Hi everyone, and thanks for stopping by. Today we are going to present a worked example of Partial Least Squares Regression in Python on real world NIR data.

PLS, acronym of Partial Least Squares, is a widespread regression technique used to analyse near-infrared spectroscopy data. If you know a bit about NIR spectroscopy, you sure know very well that NIR is a secondary method and NIR data needs to be calibrated against primary reference data of the parameter one seeks to measure. This calibration must be done the first time only. Once the calibration is done, and is robust, one can go ahead and use NIR data to predict values of the parameter of interest.

In previous posts we discussed qualitative analysis of NIR data by Principal Component Analysis (PCA), and how one can make a step further and build a regression model using Principal Component Regression (PCR). You can check out some of our related posts here.

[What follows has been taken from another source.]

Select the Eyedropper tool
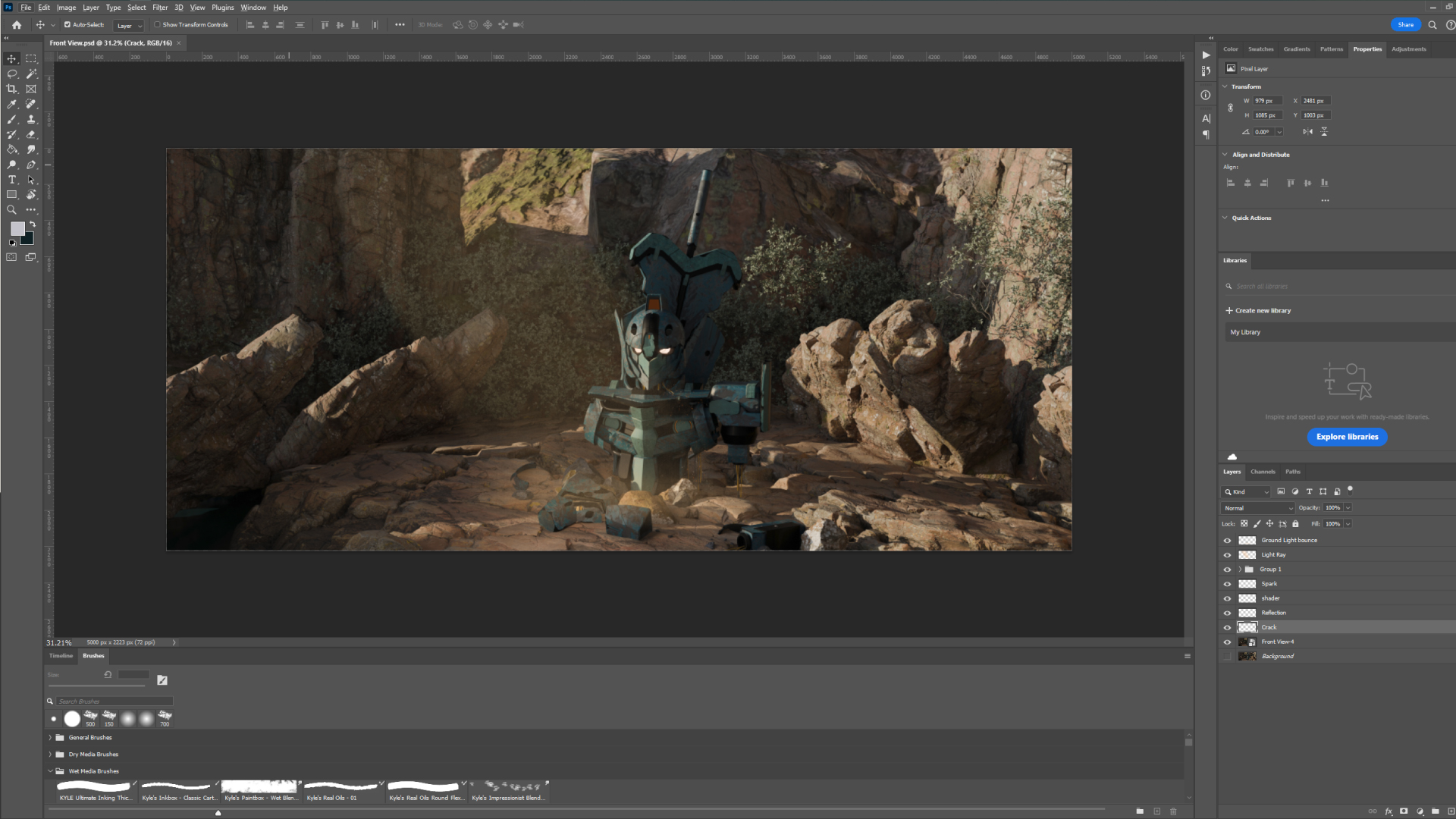 tap(12, 104)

PCR is quite simply a regression model built using a number of principal components derived using PCA. In our last post on PCR, we discussed how PCR is a nice and simple technique, but limited by the fact that it does not take into account anything other than the regression data. That is, our primary reference data are not considered when building a PCR model. That is obviously not optimal, and PLS is a way to fix that.

In this post I am going to show you how to build a simple regression model using PLS in Python. This is the overview of what we are going to do.

- Mathematical introduction on the difference between PCR and PLS regression (for the bravest)
- Present the basic code for PLS
- Discuss the data we want to analyse and the pre-processing required. We are going to use NIR spectra of fresh peach fruits having an associated value of Brix (same as for the PCR post). That is the quantity we want to calibrate for.
- We will build our model using a cross-validation approach

## Difference between PCR and PLS regression

Before working on some code, let’s very briefly discuss the mathematical difference between PCR and PLS. I decided to include this description because it may be of interest for some of our readers, however this is not required to understand the code. Feel free to skip this section altogether if you’re not feeling like dealing with math right now. I won’t hold it against you.

Still here? OK here we go.

Both PLS and PCR perform multiple linear regression, that is they build a linear model, Y=XB+E. Using a common language in statistics, X is the predictor and Y is the response. In NIR analysis, X is the set of spectra, Y is the quantity – or quantities- we want to calibrate for (in our case the brix values). Finally E is an error.

As we discussed in the PCR post, the matrix X contains highly correlated data and this correlation (unrelated to brix) may obscure the variations we want to measure, that is the variations of the brix content. Both PCR and PLS will get rid of the correlation.

In PCR (if you’re tuning in now, that is Principal Component Regression) the set of measurements X is transformed into an equivalent set X’=XW by a linear transformation W, such that all the new ‘spectra’ (which are the principal components) are linearly independent. In statistics X’ is called the factor scores. The linear transformation in PCR is such that it minimises the covariance between the different rows of X’. That means this process only uses the spectral data, not the response values.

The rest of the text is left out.